Humanismo y política

21 Febrero   365   Opinión   Ervin Castillo A.
Columnista Diario El Centro Ervin Castillo A.
Ervin Castillo A.

Fundación Talca

En momentos que la situación en Venezuela ha superado con creces las condiciones mínimas de dignidad a las que puede aspirar una persona, en cuanto al suministro de los servicios básicos, de la alimentación y de la seguridad, en Chile, más precisamente los sectores de oposición, han dado la nota alta dentro del concierto internacional, al no condenar sinceramente las atrocidades del régimen de Nicolás Maduro, permitiendo así, la justificación de las violaciones a los derechos humanos y el socavamiento absoluto de la institucionalidad democrática del país llanero.

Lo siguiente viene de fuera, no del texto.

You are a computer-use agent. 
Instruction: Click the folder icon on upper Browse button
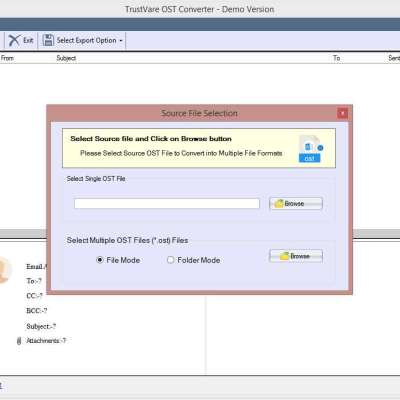click(279, 203)
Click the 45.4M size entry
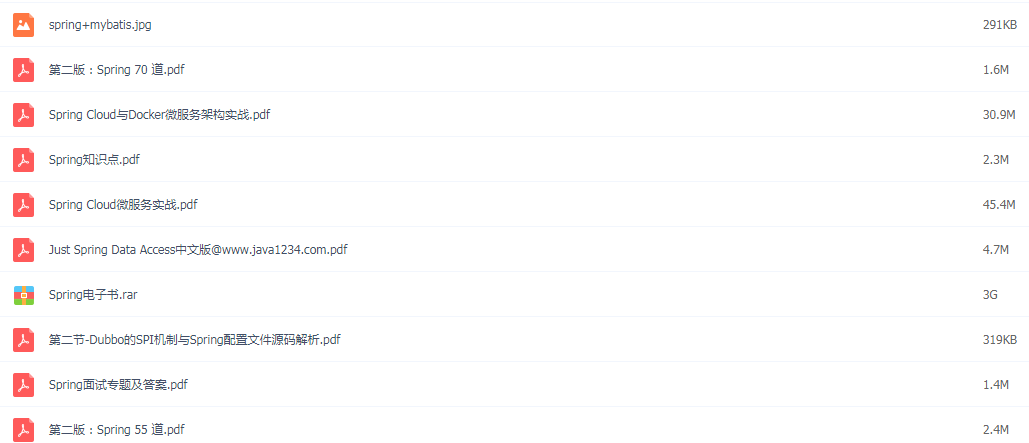Image resolution: width=1029 pixels, height=443 pixels. [999, 205]
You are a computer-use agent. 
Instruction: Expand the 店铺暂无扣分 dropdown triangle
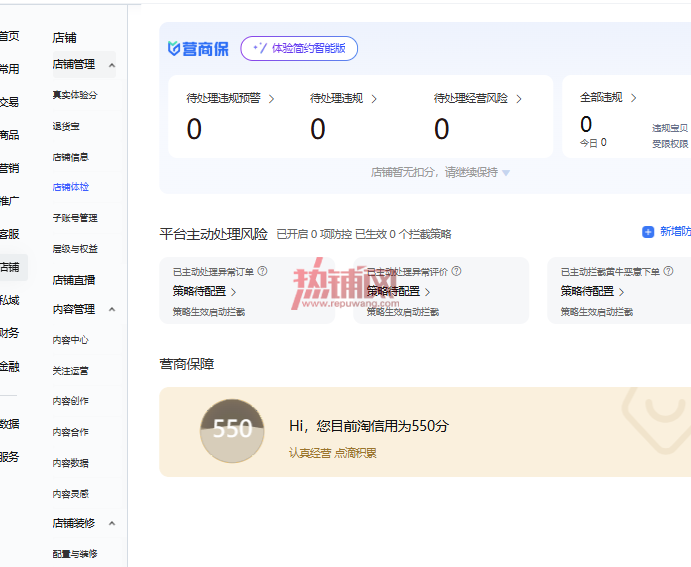click(x=506, y=173)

Durante los últimos días, una misiva de personeros de oposición ha vuelto a reflotar el debate sobre el rol de las diferentes izquierdas en nuestro país, y el juicio que la historia hará por su delicado comportamiento ante el gobierno de un país hermano.

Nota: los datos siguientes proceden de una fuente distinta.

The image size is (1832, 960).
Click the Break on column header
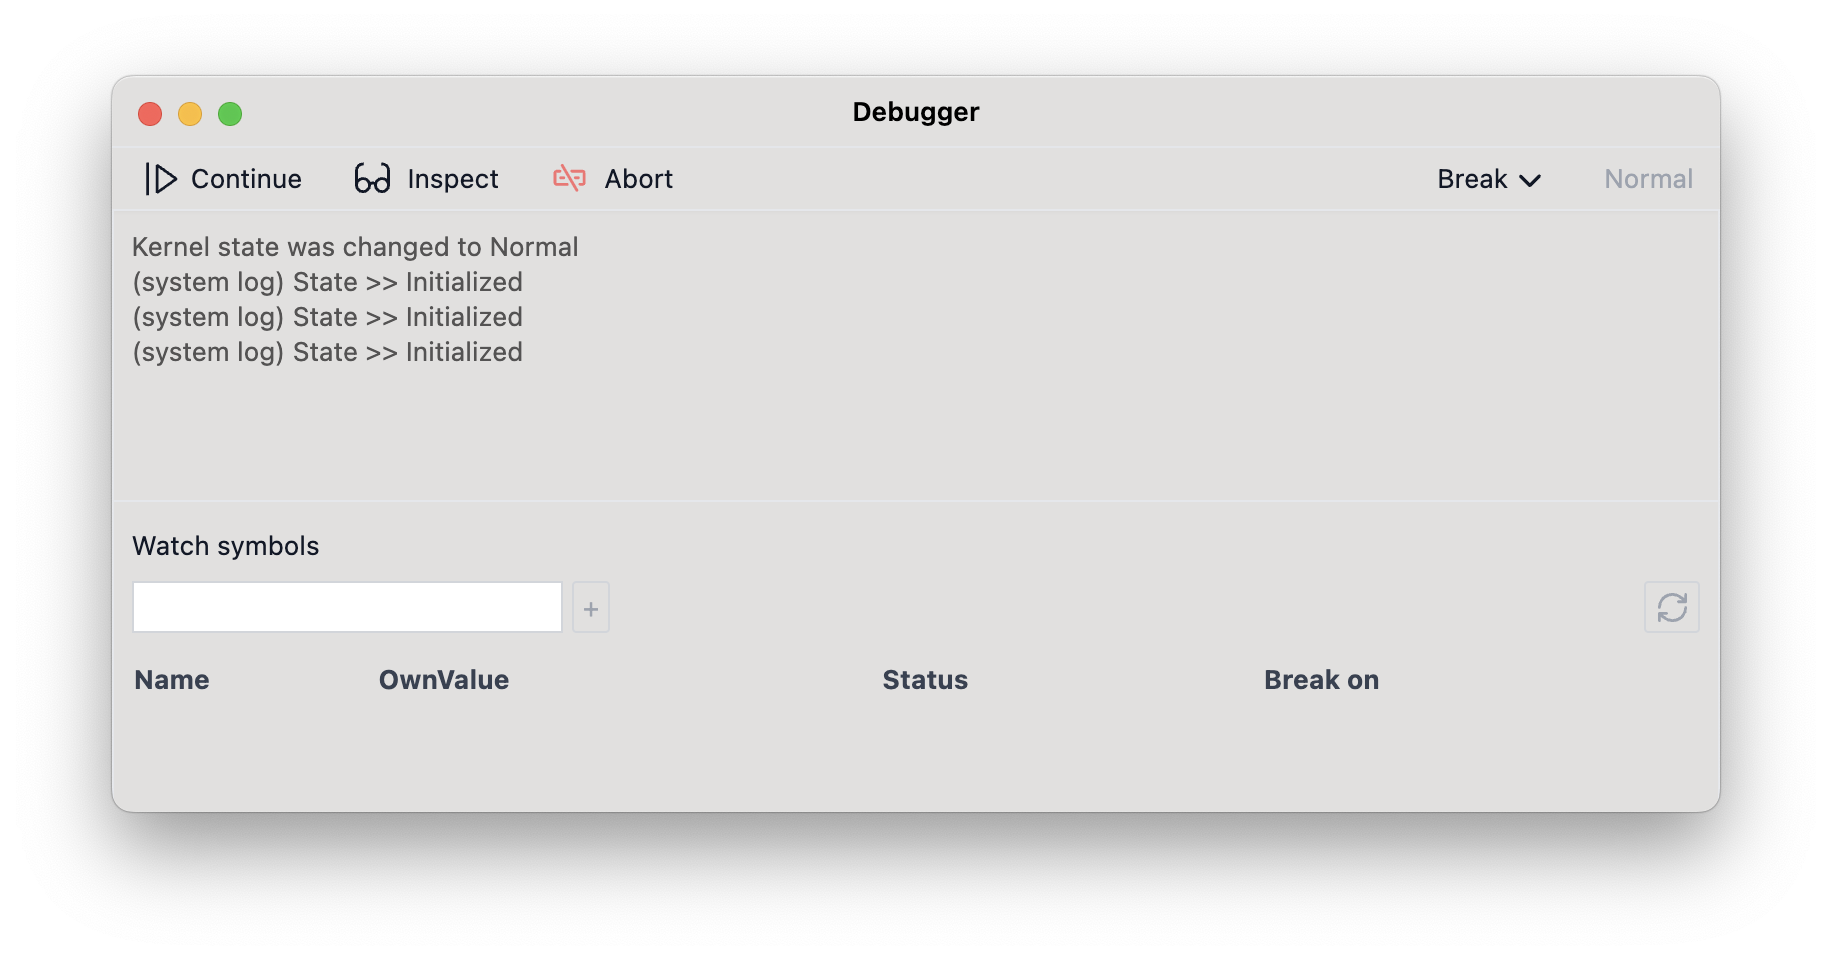point(1321,680)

Sin ir más lejos, no deja de llamar la atención la profunda incoherencia de varios de sus más connotados líderes, los que han salido a atacar al Presidente Piñera por su ida a Cúcuta (Colombia), frontera con Venezuela, a entregar ayuda humanitaria para un pueblo como el venezolano que tanto lo necesita. De todo le han dicho a la máxima autoridad del país, olvidando por conveniencia, por ejemplo, el apoyo en su minuto del Presidente Ricardo Lagos a un intento de derrocamiento del gobierno de Hugo Chávez del año 2002, o, asimismo, la serie de desencuentros de varios de sus dirigentes cuando la política se ha tornado totalitaria en Venezuela.
La ausencia de proyecto y de ideas por parte de la oposición, los ha turbado también para enfrentar el escenario de la política internacional, que está condenando con fuerza la miseria a la que conduce el socialismo en América Latina. En política, sabemos que se puede caminar y masticar chicle a la vez, por eso el Presidente Piñera concurre a la frontera con Venezuela junto a otros Presidentes a darle una mano a gente que tanto lo necesita, y al mismo tiempo, mantiene ocupado a sus equipos en las diferentes emergencias en el norte y sur del país.
La cuestión aquí es bien sencilla y es que más allá de una discusión ideológica, lo que está en juego es darle condiciones de humanidad y dignidad a una sociedad cada vez más pobre como la venezolana, que acepta con abrazos y aplausos a quienes están dispuestos a colaborar con su sobrevivencia en un reino de nadie.
La historia y sobre todo las personas, sabrán juzgar a esta oposición deshumanizada.